Exercise input:
········
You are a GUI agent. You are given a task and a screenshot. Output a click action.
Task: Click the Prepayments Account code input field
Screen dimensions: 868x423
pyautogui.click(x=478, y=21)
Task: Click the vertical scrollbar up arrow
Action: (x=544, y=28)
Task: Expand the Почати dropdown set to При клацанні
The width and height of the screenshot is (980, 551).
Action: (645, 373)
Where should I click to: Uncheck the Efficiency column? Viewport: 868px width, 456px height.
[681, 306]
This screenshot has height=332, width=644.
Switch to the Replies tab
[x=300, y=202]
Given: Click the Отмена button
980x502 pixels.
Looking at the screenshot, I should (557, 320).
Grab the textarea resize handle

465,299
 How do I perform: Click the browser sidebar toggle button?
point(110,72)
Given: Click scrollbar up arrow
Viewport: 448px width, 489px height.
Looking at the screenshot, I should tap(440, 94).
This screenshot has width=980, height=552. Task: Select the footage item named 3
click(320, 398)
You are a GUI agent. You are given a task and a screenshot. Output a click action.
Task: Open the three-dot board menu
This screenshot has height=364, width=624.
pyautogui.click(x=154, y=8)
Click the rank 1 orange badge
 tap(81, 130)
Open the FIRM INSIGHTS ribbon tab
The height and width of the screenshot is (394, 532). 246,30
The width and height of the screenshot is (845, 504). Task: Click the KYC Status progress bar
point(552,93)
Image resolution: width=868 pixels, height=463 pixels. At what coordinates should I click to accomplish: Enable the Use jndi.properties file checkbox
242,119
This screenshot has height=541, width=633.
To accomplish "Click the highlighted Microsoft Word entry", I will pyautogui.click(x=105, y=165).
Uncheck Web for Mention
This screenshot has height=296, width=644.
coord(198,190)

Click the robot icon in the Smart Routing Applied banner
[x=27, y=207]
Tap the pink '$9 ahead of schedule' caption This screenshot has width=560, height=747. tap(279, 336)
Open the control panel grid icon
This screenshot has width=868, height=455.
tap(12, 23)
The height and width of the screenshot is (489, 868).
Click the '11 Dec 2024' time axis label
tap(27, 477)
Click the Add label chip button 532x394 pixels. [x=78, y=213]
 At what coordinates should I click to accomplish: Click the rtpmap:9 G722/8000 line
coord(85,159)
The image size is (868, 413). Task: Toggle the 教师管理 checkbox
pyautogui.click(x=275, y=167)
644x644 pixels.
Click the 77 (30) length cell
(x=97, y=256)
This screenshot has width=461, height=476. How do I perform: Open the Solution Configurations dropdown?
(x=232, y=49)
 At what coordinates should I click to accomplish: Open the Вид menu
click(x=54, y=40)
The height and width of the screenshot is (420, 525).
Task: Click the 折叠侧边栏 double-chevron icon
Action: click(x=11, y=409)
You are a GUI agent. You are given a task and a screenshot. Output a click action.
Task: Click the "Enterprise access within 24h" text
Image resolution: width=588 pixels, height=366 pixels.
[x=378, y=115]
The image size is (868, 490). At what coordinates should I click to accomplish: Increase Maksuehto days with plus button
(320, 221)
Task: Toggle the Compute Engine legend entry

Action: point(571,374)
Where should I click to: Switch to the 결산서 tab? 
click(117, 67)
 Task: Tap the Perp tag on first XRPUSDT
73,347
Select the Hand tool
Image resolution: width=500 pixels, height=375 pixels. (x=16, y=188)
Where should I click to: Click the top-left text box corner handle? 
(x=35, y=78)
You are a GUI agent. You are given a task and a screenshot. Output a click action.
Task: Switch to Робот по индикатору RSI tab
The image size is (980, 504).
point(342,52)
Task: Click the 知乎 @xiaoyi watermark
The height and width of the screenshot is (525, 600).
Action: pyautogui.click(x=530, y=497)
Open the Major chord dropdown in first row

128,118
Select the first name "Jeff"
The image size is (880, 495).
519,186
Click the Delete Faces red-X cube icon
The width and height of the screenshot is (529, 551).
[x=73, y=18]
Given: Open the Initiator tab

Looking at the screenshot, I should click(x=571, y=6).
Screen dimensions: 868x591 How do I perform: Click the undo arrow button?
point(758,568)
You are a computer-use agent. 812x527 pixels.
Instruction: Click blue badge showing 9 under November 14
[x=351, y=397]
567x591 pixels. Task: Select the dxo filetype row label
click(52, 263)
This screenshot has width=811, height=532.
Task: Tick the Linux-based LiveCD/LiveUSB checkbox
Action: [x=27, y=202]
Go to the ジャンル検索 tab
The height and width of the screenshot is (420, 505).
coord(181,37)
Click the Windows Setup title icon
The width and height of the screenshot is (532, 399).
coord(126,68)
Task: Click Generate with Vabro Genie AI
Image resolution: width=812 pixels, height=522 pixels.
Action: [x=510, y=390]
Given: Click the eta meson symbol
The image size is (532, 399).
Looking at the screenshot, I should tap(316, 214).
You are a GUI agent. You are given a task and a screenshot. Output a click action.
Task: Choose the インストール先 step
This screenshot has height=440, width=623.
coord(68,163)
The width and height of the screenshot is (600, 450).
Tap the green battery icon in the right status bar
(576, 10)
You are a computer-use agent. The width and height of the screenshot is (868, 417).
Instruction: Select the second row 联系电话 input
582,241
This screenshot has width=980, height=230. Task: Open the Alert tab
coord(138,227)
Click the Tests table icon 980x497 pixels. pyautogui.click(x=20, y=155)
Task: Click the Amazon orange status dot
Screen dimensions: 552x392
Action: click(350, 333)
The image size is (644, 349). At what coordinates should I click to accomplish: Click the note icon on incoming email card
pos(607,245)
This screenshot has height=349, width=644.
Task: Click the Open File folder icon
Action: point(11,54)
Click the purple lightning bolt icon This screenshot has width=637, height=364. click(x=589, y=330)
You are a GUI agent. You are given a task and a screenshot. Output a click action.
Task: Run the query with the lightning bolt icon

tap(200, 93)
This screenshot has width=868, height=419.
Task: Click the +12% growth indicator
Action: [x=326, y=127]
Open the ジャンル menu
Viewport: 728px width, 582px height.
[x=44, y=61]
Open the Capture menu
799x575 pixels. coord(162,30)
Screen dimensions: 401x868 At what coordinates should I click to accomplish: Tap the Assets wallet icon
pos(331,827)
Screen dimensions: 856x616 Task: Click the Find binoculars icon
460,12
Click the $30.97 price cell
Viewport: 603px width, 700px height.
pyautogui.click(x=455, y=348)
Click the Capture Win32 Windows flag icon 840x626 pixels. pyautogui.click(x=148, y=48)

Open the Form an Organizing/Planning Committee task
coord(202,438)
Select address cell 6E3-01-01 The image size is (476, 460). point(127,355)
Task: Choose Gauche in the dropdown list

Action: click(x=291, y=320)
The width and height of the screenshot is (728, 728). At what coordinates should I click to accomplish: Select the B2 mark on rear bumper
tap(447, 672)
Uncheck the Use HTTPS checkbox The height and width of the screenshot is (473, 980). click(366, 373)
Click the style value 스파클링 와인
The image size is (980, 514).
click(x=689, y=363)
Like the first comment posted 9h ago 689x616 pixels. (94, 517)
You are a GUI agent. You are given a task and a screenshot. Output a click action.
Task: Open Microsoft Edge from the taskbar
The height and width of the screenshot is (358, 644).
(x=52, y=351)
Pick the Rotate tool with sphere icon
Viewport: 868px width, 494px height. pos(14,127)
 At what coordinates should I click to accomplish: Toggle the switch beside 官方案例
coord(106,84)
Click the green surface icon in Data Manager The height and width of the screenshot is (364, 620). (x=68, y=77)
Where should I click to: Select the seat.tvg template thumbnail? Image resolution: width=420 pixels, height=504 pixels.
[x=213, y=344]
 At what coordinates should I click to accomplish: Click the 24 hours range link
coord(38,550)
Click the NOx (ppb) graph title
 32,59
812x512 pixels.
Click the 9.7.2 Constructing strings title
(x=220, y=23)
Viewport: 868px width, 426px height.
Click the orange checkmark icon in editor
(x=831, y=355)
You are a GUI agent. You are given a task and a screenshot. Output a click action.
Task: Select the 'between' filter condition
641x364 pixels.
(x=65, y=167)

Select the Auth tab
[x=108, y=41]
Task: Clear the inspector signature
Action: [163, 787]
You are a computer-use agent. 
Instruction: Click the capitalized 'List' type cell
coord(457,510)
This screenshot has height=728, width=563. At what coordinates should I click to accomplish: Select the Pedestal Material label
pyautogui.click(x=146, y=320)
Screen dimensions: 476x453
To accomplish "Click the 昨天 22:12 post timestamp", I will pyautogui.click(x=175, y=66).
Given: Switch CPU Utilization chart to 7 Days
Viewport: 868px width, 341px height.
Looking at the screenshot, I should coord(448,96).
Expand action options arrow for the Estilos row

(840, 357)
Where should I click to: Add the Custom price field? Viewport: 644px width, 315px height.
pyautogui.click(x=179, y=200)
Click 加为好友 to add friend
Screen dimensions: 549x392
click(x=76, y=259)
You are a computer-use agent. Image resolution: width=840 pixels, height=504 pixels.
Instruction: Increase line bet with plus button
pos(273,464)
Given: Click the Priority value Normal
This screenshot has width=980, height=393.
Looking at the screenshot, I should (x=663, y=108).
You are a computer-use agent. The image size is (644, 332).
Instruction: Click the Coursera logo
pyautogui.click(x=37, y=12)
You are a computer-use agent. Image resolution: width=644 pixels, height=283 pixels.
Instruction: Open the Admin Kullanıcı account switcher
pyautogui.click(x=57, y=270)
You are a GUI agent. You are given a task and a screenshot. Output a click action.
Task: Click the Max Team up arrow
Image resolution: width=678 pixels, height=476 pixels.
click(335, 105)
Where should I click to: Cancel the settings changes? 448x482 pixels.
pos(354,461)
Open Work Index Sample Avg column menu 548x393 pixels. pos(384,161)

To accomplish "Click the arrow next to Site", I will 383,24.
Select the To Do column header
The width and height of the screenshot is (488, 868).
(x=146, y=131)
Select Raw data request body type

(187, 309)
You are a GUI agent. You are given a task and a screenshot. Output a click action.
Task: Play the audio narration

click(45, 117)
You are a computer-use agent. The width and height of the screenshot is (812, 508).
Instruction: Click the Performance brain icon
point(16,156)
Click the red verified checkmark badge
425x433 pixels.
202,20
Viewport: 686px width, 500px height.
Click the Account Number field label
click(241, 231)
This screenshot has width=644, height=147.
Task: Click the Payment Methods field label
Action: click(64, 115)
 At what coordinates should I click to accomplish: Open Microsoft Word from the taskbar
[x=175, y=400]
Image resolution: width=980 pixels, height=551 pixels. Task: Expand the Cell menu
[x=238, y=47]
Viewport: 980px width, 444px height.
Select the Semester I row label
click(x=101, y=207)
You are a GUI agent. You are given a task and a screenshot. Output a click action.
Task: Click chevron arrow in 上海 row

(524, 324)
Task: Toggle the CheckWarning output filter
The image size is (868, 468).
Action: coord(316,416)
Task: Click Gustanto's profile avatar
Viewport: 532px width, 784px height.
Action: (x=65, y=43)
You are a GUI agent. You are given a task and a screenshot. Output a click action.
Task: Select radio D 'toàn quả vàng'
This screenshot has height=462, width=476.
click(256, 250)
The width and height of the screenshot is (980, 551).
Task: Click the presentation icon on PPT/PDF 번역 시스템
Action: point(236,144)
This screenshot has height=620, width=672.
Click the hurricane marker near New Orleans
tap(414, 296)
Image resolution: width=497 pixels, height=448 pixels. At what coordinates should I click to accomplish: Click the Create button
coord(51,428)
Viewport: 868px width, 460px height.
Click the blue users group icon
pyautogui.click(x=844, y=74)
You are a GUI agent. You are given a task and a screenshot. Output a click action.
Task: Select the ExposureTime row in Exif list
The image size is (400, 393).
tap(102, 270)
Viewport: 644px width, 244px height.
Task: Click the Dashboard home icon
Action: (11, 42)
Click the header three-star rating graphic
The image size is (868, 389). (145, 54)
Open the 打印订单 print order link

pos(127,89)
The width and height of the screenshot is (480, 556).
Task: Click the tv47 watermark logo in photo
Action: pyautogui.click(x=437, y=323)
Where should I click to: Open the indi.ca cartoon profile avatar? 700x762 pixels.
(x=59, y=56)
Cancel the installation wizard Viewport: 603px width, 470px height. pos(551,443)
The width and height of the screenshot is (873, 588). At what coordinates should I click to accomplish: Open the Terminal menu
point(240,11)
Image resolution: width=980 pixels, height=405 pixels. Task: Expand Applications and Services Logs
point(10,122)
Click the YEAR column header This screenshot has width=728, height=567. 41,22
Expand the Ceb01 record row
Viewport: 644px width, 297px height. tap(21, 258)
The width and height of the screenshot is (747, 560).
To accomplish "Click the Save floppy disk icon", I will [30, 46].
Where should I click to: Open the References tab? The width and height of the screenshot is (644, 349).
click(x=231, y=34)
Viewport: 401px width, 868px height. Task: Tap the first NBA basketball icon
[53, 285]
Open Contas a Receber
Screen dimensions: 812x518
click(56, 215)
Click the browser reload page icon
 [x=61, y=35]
········
Exercise instructions: Return every line from the entries above that includes the word "Windows".

Problem solution:
Click the Windows Setup title icon
Click the Capture Win32 Windows flag icon 840x626 pixels. pyautogui.click(x=148, y=48)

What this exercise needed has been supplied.